## Exercise instructions
Once you have read the entries below, give them all again without any difference.

-------- Input --------

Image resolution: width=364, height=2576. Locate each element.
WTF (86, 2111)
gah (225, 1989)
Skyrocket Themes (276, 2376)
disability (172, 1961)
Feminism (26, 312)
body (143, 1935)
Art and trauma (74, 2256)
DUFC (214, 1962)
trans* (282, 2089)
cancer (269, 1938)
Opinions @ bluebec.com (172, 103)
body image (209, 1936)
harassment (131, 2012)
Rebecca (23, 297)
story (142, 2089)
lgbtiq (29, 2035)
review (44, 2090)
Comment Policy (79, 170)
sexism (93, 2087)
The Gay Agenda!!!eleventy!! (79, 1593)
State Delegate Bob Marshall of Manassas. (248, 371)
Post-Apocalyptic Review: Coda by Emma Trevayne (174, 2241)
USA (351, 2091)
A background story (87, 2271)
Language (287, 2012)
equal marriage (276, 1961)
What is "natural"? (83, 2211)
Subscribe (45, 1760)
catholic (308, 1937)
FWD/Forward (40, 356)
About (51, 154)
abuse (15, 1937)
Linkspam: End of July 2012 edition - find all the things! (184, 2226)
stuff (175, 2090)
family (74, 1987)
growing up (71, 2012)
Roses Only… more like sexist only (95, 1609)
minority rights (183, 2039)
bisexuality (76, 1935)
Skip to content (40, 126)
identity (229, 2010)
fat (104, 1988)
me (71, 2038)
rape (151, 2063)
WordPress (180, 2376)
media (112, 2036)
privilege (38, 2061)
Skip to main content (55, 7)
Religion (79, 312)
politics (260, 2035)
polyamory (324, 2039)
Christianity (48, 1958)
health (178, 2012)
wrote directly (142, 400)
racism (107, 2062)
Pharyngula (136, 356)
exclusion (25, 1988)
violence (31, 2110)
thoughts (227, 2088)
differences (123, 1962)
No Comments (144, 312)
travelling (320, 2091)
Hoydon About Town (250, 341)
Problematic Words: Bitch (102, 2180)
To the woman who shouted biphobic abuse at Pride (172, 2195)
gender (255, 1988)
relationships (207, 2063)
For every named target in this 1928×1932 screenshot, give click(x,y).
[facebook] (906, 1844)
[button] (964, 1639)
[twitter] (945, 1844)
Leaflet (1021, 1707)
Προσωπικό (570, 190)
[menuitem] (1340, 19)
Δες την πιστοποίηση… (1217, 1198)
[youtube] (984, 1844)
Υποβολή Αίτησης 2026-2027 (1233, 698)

--------

## Response to this task
Image resolution: width=364, height=2576. Locate each element.
WTF (86, 2111)
gah (225, 1989)
Skyrocket Themes (276, 2376)
disability (172, 1961)
Feminism (26, 312)
body (143, 1935)
Art and trauma (74, 2256)
DUFC (214, 1962)
trans* (282, 2089)
cancer (269, 1938)
Opinions @ bluebec.com (172, 103)
body image (209, 1936)
harassment (131, 2012)
Rebecca (23, 297)
story (142, 2089)
lgbtiq (29, 2035)
review (44, 2090)
Comment Policy (79, 170)
sexism (93, 2087)
The Gay Agenda!!!eleventy!! (79, 1593)
State Delegate Bob Marshall of Manassas. (248, 371)
Post-Apocalyptic Review: Coda by Emma Trevayne (174, 2241)
USA (351, 2091)
A background story (87, 2271)
Language (287, 2012)
equal marriage (276, 1961)
What is "natural"? (83, 2211)
Subscribe (45, 1760)
catholic (308, 1937)
FWD/Forward (40, 356)
About (51, 154)
abuse (15, 1937)
Linkspam: End of July 2012 edition - find all the things! (184, 2226)
stuff (175, 2090)
family (74, 1987)
growing up (71, 2012)
Roses Only… more like sexist only (95, 1609)
minority rights (183, 2039)
bisexuality (76, 1935)
Skip to content (40, 126)
identity (229, 2010)
fat (104, 1988)
me (71, 2038)
rape (151, 2063)
WordPress (180, 2376)
media (112, 2036)
privilege (38, 2061)
Skip to main content (55, 7)
Religion (79, 312)
politics (260, 2035)
polyamory (324, 2039)
Christianity (48, 1958)
health (178, 2012)
wrote directly (142, 400)
racism (107, 2062)
Pharyngula (136, 356)
exclusion (25, 1988)
violence (31, 2110)
thoughts (227, 2088)
differences (123, 1962)
No Comments (144, 312)
travelling (320, 2091)
Hoydon About Town (250, 341)
Problematic Words: Bitch (102, 2180)
To the woman who shouted biphobic abuse at Pride (172, 2195)
gender (255, 1988)
relationships (207, 2063)
For every named target in this 1928×1932 screenshot, give click(x,y).
[facebook] (906, 1844)
[button] (964, 1639)
[twitter] (945, 1844)
Leaflet (1021, 1707)
Προσωπικό (570, 190)
[menuitem] (1340, 19)
Δες την πιστοποίηση… (1217, 1198)
[youtube] (984, 1844)
Υποβολή Αίτησης 2026-2027 (1233, 698)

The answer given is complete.